Mijn vader is geboren op een kamp in Schiedam. Hij heeft mijn moeder leren kennen in Breda tijdens het uitgaan. Zij zijn op een kamp in Pernis gaan wonen. Heel mijn familie woont verspreid over heel Nederland op een kamp. Ik herinner mij mijn jeugd voornamelijk als een rondtrekkend bestaan. We gingen overal met de kampeerwagen naar toe, overal waar werk was. Het was een hard bestaan. Opstaan om zes uur, een boterham in de hand en de wagen in. We werkten op het veld waar we vooral aardappelen en peeën rooiden. Kruipend over de grond waren we aan het werk. Het was zwaar werk en wij kinderen moesten allemaal meewerken. We wisten niet beter, dat deed je gewoon. Ook werd de kost verdiend door te venten langs boerderijen. Je had een kar of een fiets met een mand en je verkocht van alles, veters, pleisters, elastiek, teveel om op te noemen.
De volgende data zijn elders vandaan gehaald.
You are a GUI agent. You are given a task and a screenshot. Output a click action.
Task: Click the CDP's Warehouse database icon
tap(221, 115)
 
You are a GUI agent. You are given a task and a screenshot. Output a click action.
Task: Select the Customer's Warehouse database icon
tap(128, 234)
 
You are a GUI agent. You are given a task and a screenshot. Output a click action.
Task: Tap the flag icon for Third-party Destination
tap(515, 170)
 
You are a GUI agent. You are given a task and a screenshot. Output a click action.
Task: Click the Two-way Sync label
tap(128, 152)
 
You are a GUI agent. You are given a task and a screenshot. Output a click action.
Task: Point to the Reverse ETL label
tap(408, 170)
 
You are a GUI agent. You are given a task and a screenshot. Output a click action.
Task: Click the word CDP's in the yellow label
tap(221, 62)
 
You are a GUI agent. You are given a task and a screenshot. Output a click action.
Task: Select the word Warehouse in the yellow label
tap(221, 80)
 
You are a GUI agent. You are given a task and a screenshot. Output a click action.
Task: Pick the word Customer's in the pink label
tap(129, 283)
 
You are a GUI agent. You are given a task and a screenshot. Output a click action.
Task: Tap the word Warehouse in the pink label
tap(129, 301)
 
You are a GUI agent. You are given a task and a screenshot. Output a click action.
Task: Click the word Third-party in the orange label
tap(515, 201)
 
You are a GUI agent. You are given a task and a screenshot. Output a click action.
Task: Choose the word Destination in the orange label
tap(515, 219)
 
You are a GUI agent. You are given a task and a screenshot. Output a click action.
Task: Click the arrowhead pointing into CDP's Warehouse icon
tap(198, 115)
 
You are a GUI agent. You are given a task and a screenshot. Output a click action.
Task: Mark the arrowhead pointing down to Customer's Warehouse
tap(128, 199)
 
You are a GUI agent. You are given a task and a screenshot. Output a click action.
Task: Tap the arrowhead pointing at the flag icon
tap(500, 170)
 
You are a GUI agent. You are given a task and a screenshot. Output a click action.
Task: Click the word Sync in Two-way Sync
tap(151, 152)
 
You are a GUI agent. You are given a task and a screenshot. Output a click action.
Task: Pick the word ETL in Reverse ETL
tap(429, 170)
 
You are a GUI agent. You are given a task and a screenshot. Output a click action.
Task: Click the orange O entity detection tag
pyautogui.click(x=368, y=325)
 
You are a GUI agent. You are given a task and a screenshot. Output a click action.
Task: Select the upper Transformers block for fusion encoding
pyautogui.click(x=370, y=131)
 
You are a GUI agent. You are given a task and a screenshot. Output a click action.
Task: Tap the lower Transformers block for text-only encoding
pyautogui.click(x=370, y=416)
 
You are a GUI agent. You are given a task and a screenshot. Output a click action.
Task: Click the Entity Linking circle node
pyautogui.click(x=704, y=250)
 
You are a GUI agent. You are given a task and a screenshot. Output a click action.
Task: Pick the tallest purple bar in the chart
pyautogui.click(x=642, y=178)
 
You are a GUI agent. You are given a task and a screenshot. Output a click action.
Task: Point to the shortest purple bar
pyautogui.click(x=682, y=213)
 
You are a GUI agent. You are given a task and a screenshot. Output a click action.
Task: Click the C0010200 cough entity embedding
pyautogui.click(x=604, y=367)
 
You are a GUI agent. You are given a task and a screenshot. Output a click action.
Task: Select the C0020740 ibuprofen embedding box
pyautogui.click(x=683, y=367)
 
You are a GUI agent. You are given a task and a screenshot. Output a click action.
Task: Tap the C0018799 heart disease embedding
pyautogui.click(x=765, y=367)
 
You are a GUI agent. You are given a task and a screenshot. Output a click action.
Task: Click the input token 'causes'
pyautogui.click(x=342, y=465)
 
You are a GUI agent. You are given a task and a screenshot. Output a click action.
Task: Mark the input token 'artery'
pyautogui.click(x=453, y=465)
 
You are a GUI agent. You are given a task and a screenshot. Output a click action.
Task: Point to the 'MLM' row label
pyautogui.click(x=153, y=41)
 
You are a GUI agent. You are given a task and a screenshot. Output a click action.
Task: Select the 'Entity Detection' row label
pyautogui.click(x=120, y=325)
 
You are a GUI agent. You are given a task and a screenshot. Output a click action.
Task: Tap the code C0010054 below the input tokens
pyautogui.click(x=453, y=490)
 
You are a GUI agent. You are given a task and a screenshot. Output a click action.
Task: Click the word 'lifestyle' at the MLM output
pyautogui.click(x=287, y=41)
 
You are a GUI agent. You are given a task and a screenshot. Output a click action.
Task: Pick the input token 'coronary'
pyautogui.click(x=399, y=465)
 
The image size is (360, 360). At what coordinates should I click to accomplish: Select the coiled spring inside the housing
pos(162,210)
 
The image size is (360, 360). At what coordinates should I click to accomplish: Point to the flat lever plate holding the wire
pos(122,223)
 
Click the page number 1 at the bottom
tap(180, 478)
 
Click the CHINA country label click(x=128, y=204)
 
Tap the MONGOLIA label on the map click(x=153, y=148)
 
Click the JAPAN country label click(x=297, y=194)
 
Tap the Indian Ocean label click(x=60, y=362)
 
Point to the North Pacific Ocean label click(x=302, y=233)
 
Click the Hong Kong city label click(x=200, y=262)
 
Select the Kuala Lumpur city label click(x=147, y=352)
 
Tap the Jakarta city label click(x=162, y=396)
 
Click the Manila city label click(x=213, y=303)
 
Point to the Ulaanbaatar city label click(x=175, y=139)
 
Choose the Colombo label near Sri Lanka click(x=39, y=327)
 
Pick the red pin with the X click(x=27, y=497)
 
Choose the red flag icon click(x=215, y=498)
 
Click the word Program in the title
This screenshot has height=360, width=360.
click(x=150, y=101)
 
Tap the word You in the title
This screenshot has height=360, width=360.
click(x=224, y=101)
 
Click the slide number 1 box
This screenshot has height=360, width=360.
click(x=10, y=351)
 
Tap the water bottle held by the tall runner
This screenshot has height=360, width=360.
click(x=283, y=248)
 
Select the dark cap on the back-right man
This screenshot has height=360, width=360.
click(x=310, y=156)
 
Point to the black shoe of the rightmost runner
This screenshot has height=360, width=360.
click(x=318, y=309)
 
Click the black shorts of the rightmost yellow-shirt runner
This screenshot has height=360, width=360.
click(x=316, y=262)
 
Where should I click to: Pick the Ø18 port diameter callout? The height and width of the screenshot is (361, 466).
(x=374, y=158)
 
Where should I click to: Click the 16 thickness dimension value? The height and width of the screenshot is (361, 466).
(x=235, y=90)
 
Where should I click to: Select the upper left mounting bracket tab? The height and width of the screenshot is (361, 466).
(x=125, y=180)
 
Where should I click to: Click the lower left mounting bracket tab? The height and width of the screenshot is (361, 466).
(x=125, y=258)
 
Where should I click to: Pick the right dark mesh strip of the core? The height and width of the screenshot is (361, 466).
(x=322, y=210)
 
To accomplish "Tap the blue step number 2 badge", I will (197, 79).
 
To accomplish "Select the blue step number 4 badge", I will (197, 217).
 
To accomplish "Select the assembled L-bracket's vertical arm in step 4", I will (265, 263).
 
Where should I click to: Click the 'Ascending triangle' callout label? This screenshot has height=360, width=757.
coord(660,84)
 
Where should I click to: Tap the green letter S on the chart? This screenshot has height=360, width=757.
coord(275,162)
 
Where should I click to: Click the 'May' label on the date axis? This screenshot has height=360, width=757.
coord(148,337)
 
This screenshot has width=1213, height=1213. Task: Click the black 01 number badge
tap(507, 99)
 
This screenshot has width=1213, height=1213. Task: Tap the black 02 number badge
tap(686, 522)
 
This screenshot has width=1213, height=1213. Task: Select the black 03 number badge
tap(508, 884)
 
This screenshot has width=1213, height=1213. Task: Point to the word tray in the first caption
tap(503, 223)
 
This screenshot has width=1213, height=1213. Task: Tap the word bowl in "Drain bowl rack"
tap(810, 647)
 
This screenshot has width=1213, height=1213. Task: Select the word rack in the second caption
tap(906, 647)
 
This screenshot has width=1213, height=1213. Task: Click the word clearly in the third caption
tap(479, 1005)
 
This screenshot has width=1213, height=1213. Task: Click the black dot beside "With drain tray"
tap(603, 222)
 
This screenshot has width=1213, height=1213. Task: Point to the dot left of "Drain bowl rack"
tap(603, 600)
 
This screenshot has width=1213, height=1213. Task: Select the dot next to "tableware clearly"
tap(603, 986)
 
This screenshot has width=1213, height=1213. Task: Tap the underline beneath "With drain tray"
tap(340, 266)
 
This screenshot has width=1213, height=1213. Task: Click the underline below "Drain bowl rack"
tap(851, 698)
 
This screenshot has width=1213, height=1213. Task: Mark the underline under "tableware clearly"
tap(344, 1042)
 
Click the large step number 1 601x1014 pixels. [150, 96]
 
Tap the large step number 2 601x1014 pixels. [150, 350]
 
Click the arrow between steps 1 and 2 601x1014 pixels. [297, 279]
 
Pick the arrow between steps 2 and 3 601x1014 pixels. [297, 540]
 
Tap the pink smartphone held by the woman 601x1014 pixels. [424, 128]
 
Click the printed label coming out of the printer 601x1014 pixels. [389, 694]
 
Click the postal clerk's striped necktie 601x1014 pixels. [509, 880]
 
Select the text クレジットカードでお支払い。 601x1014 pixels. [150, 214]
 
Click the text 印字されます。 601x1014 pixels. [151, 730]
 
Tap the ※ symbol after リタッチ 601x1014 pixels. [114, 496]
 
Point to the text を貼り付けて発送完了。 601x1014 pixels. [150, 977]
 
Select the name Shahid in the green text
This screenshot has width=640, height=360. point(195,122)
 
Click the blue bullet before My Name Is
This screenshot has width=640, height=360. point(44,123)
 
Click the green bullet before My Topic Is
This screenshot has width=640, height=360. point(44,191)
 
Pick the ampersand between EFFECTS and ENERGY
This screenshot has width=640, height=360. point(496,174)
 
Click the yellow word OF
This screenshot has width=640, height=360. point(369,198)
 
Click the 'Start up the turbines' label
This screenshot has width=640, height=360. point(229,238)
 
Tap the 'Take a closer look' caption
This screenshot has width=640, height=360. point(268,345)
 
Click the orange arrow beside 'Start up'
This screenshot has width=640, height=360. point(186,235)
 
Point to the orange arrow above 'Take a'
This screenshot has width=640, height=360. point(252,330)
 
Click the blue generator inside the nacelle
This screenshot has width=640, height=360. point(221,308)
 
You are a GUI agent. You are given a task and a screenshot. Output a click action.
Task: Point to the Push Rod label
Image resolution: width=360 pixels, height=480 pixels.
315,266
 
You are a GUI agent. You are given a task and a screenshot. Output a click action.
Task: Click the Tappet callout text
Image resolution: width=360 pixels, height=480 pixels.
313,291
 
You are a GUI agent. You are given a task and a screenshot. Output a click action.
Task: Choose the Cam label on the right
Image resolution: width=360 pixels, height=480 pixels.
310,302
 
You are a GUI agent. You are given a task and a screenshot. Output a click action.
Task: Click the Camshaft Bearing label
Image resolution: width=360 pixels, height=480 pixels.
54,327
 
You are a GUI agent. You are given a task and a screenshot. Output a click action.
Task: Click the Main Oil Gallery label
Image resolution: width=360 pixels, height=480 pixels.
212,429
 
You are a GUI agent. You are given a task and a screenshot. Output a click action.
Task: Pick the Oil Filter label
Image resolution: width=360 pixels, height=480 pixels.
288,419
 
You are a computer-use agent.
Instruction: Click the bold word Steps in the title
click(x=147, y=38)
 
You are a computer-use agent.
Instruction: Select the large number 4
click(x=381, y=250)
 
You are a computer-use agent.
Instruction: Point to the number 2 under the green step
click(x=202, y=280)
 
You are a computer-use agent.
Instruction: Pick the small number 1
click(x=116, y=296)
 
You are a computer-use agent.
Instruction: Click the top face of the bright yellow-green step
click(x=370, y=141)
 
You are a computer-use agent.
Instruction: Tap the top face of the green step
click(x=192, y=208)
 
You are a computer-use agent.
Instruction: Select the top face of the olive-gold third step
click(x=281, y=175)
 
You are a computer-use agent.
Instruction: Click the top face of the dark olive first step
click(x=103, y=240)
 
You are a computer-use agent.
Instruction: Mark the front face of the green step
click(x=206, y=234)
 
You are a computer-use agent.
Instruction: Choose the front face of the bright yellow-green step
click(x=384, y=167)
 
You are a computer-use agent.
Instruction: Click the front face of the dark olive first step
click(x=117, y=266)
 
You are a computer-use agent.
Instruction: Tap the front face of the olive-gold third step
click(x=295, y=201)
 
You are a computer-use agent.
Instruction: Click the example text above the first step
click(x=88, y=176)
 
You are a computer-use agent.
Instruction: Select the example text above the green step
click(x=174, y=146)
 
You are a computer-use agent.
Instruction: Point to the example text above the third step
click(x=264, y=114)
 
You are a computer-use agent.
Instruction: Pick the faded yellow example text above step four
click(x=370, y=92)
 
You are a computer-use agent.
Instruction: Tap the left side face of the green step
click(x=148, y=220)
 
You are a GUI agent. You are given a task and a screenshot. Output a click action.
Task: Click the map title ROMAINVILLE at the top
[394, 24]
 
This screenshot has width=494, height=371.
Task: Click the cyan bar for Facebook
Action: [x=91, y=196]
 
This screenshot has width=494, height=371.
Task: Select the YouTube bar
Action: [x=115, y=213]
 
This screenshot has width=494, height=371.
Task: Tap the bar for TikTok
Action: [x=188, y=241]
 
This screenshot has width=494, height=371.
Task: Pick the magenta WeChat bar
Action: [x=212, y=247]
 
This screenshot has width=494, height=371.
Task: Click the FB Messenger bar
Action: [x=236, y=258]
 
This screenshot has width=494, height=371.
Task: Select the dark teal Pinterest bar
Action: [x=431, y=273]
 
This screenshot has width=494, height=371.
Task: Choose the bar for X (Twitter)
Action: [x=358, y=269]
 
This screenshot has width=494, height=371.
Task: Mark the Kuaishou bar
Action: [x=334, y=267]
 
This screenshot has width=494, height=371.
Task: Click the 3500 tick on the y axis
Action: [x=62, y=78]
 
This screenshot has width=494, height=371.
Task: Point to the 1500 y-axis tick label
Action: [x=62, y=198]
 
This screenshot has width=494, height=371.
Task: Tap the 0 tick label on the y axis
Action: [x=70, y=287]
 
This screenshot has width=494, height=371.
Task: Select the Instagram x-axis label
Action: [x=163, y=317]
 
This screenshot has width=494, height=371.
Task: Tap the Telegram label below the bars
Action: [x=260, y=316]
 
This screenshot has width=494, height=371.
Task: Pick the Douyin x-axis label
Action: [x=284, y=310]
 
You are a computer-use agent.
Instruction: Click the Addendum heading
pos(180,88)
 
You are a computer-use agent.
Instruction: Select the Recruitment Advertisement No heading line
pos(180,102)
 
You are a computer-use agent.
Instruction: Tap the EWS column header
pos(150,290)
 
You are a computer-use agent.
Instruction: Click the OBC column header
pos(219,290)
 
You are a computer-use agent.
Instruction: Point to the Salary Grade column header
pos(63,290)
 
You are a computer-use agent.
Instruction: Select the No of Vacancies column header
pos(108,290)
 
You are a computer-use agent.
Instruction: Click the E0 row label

In die tijd gingen wij kinderen niet naar school. We hadden het niet breed maar waren gelukkig. Gelukkiger dan nu.

Ik sta tweede van links netjes met mijn armen over elkaar.

Enkele bewoners.

Toen ik tien jaar was is ons gezin verhuisd naar Driekoningenoord gelegen aan de Terheijdenseweg in Breda. We hadden in die tijd helemaal niets behalve een oude, kleine caravan. We sliepen met drie kinderen in een bed, boven de drie jongens en beneden de drie meiden. Regelmatig kreeg je een dreun van een elleboog of een knie in je rug. Het was erg krap allemaal. Vanaf die tijd gingen we naar het kampschooltje. We volgden daar taal- en rekenlessen. Gelukkig hebben we leren lezen en schrijven. Tot ons veertiende jaar kregen we les. Daarna was daar geen geld meer voor, we gingen werken. Wij vermaakten ons met kattenkwaad uithalen, een beetje knokken, blik lopen, hinkelen en ballen. We waren allemaal broertjes en zusjes van elkaar, niet echt natuurlijk, maar we deden alles samen. Ook was er een kerkje op Driekoningenoord, ik vond het leuk om daar naar toe te gaan. Mijn broer Peter ging op vijftienjarige leeftijd in een slachthuis werken. Mijn andere broer, Henk, ging aan het werk in een fabriek in Breda. Welke fabriek dat was weet ik niet meer. Mijn oudste zus heeft ook gewerkt.

Ik op Driekoningenoord.

Het was een armoedig bestaan, maar we waren tevreden. Het stageld was zeveneneenhalve gulden per week, voor stroom moesten we guldens in een automaat gooien, dat was duur en we hadden dan maar even stroom. Wanneer we iets kregen waren we blij, zo vaak gebeurde het niet dat we iets kregen. Ik herinner mij dat er een chocoladeletter was met Sinterklaas. Er werd een stuk afgeknaagd, de rest ging in de pan. Dan werd er melk gehaald en moeder maakte daar chocolademelk van. Een feest was het dan, we deelden alles en genoten ervan.  Maar het was een groot gezin, veel liefde kregen we niet. Daar was geen tijd voor.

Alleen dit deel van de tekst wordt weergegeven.